OrchestraOneNYC.org said that the work "contains all the character and twists and turns that her music for film contains". The work was in part inspired by the recent Women's March.

==== Impermanence ====
In 2021, Anthony Parnther commissioned Dancy's work entitled "Impermanence" to pay tribute to loved ones lost during the pandemic. Dancy's work had its premiere in October 2021 by the San Bernardino Symphony at the California Theatre.

==== Cacophony of Spirits ====
In December 2023, the Atlanta Symphony Orchestra commissioned Dancy to write the 11-minute concert work four-section "Cacophony of Spirits: A Cinematic Tone Poem", which had its world premiere at a performance conducted by Anthony Parnther.

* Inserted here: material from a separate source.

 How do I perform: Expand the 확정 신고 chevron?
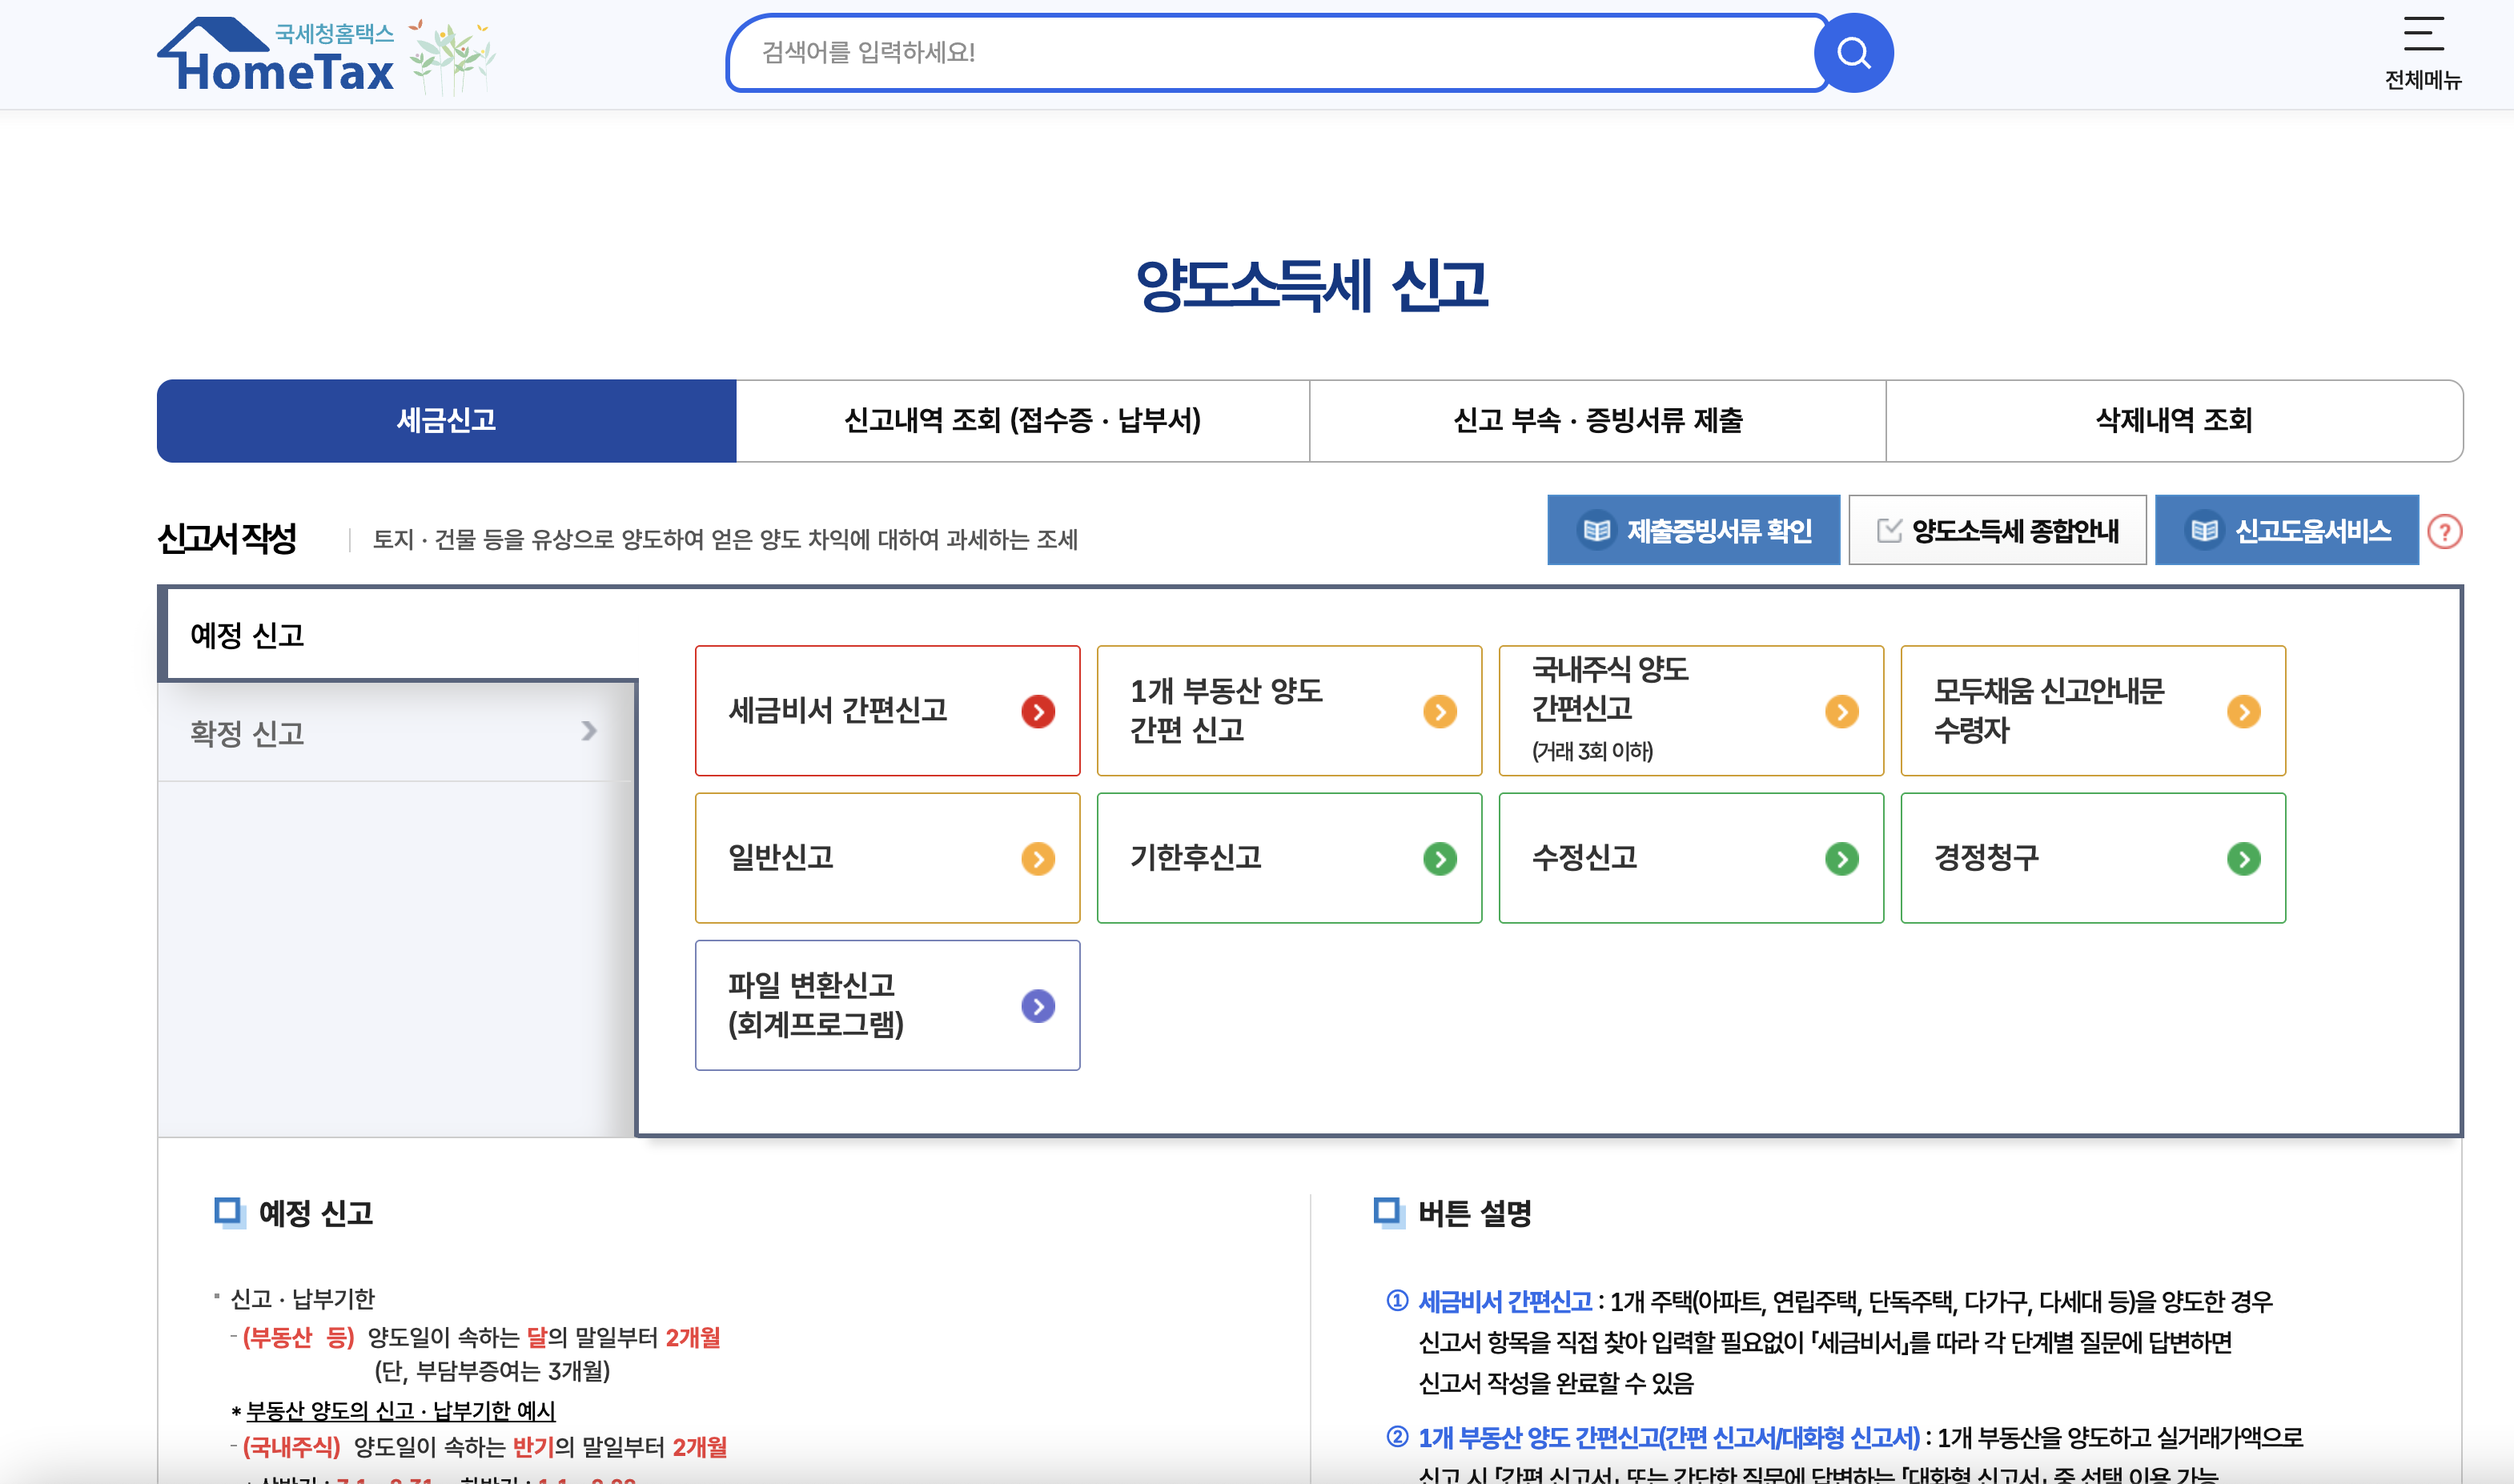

The work is "composed as a theme and variation in four continuous parts: Joy/Wonder, Fear/Suffering, Rage/Destruction, Sorrow/Acceptance."

ArtsATL called Cacophony of Spirits "compelling" ^{64}, and added "Chanda Dancy's commissioned work for the ASO showed she is a concert hall composer on the rise."

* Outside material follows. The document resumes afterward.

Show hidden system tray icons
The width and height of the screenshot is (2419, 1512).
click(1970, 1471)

EarRelevant.net said "[Dancy's] piece hearkens to stylistic elements drawn from Stravinsky, Prokofiev, and a handful of 1940s Americana composers"

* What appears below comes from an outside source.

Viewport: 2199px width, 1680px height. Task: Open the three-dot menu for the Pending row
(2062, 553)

=== Collaboration with bands ===
Dancy is a member of Los Angeles shoegaze band Modern Time Machines. Dancy performed in the band's 2011 music video "Mammoth" alongside Death Valley Girls and Frankie and the Witch Fingers bassist Nicole Smith and toured SXSW with the band in 2011.

Dancy's song "Dweeb" with Modern Time Machines was voted #1 on Kat Corbett's KROQ 106.7FM radio show in Los Angeles in May and October, 2010.

Dancy's song "Mammoth" with Modern Time Machines was performed live with Dancy playing violin on the premiere episode of The Eric Andre Show television program on Adult Swim in 2012, with Modern Time Machines performing simultaneously with the hardcore band Retaliate.

Vice Magazine in 2014 ranked the band's performance with Dancy as the "coolest" musical guest performance in the Eric Andre Show series, and The A.V. Club in 2023 called the performance "a welcome, entertaining, and strangely captivating cacophony".

Dancy performed live alongside The Smashing Pumpkins' bassist Nicole Fiorentino as a member of the Los Angeles band Light FM at their 2009 residency at Spaceland and she performed live with Los Angeles band The Robotanists at the Troubador in 2011.

Dancy also recorded alongside Silversun Pickups keyboardist Joe Lester and Gary Numan drummer Jimmy Lucido on the 2013 album "High In the Lasers" by Los Angeles band Nightmare Air.

== Influences ==
Dancy spoke to the Los Angeles Times in 2022 about her appreciation for traditional film scores with orchestras, as well as scores built on guitars and other non-orchestral instruments.

Dancy has named influences ranging from John Williams, Tchaikovsky, Béla Bartók, Dmitri Shostakovich, Antonín Dvořák, Krzysztof Penderecki, Joe Hisaishi, Arvo Pärt, Duke Ellington, Gunther Schuller, and Vince Mendoza, as well as EDM, R&B, Jazz, and experimental/sound design elements on top of the traditional European classical orchestra.

Dancy also cites anime scores as influences, such as scores by Yoko Kanno for Macross Plus and Cowboy Bebop, and video game scores such as Nobuo Uematsu's scores for Final Fantasy. Dancy also cites rock influences from the band Modern Time Machines' "ethereal swirling mass of guitar sound".